(Saved data entries)
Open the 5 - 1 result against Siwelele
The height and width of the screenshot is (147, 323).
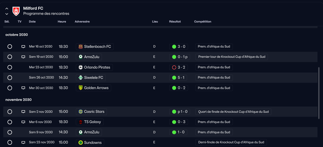(x=179, y=78)
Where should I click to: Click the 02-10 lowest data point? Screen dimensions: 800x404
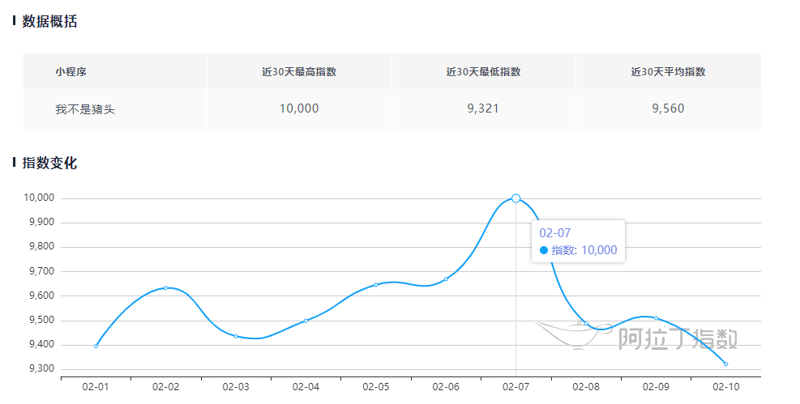coord(725,364)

:: The problem ::
Revise the records above by changing "screenshot" to "screen capture" and leaving everything else as it is. Leave the pictures out of your answer.

:: Full answer ::
Open the 5 - 1 result against Siwelele
The height and width of the screen capture is (147, 323).
(x=179, y=78)
Where should I click to: Click the 02-10 lowest data point? Screen dimensions: 800x404
coord(725,364)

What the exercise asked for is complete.